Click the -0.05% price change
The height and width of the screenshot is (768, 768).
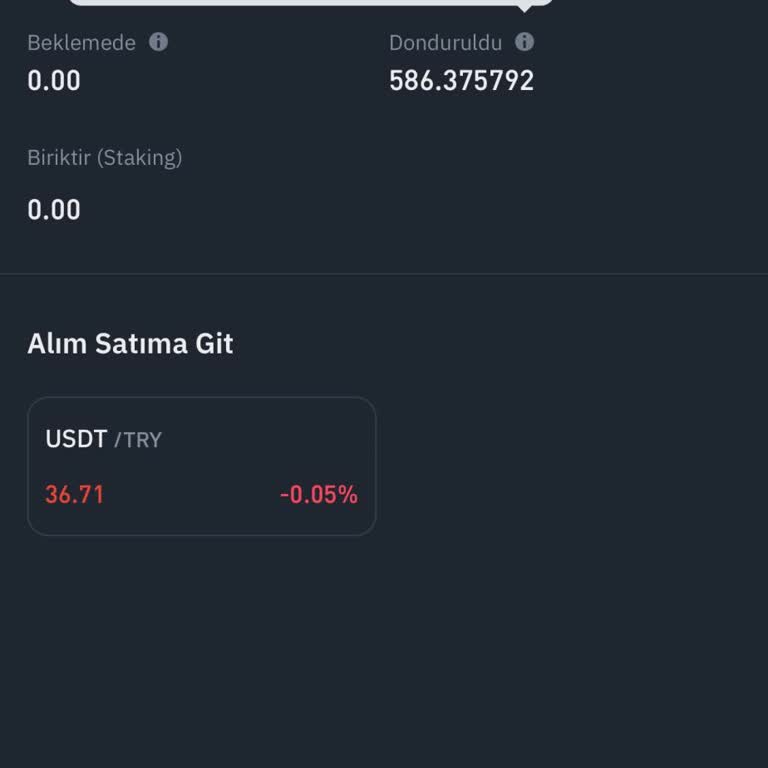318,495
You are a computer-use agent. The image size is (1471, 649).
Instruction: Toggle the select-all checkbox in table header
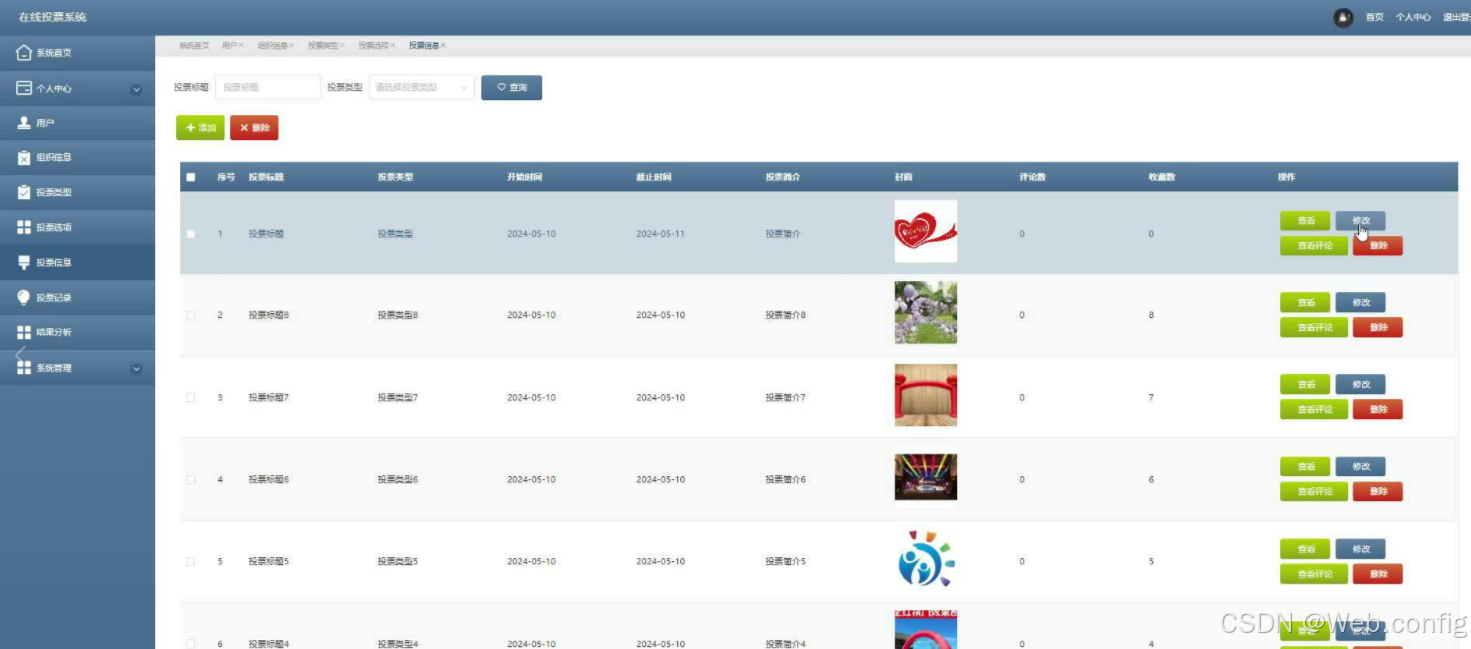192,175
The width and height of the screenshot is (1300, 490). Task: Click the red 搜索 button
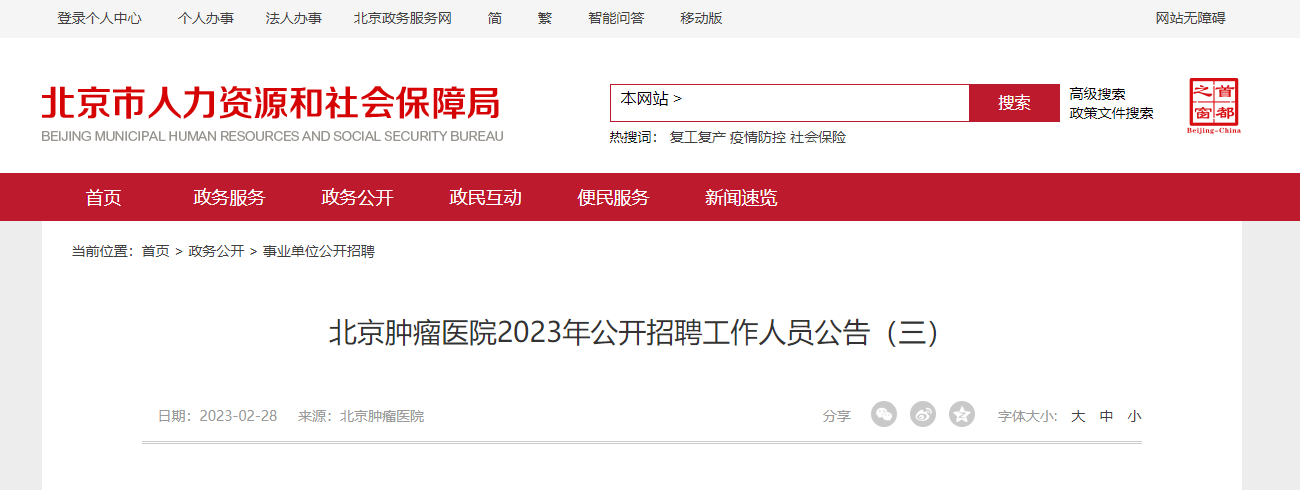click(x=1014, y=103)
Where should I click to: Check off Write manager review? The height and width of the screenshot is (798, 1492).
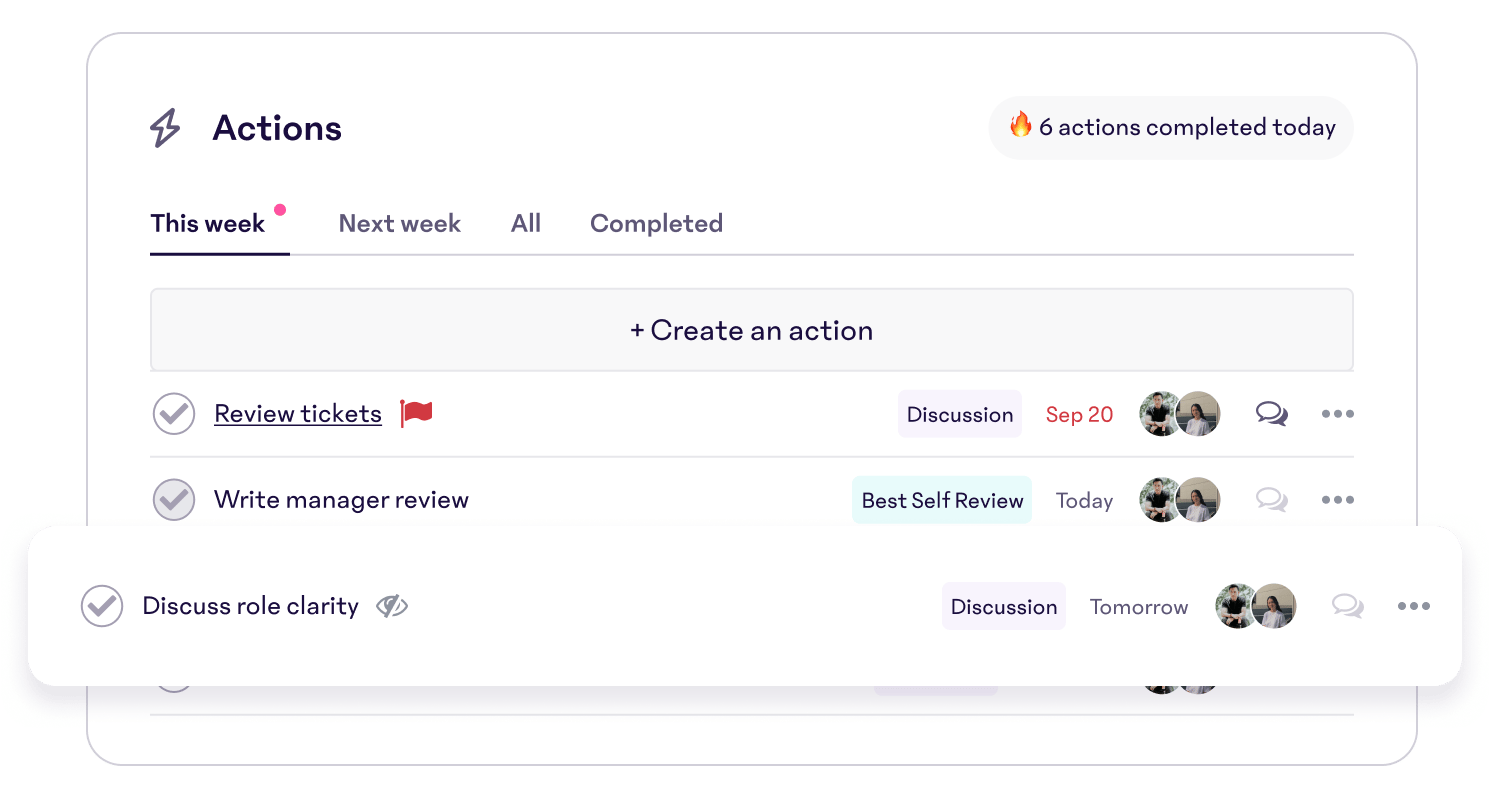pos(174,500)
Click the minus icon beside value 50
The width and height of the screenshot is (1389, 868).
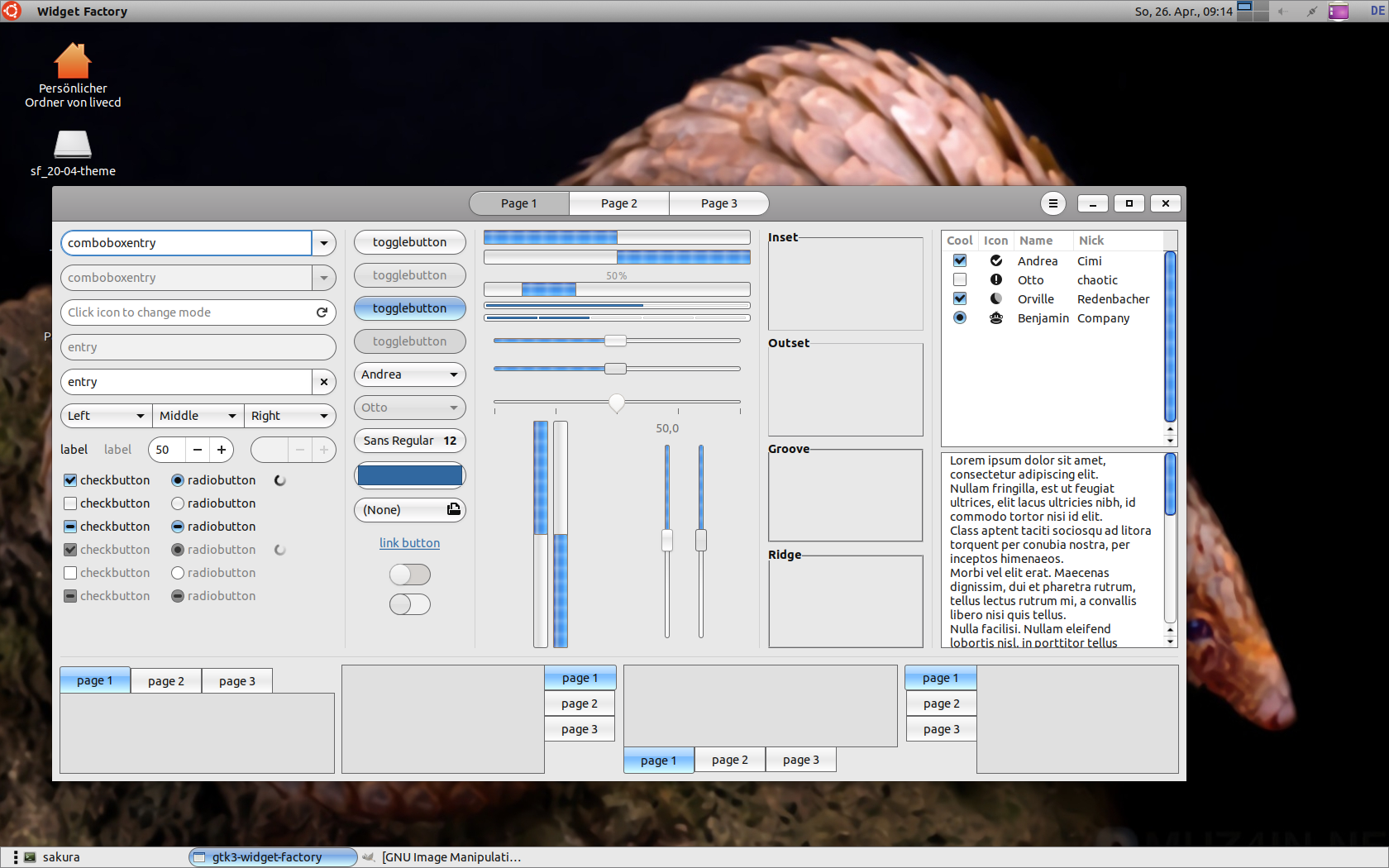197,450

◇ ◇ ◇ ◇ ◇

WHAT IS REQUIRED: The data shown above must be printed again exactly, with no images included.

YOUR SOLUTION:
Click the -0.05% price change
The height and width of the screenshot is (768, 768).
318,495
You are a computer-use agent. The image size is (1471, 649).
Instruction: Toggle the select-all checkbox in table header
192,175
The width and height of the screenshot is (1300, 490). Task: Click the red 搜索 button
click(x=1014, y=103)
Where should I click to: Check off Write manager review? The height and width of the screenshot is (798, 1492).
pos(174,500)
Click the minus icon beside value 50
The width and height of the screenshot is (1389, 868).
197,450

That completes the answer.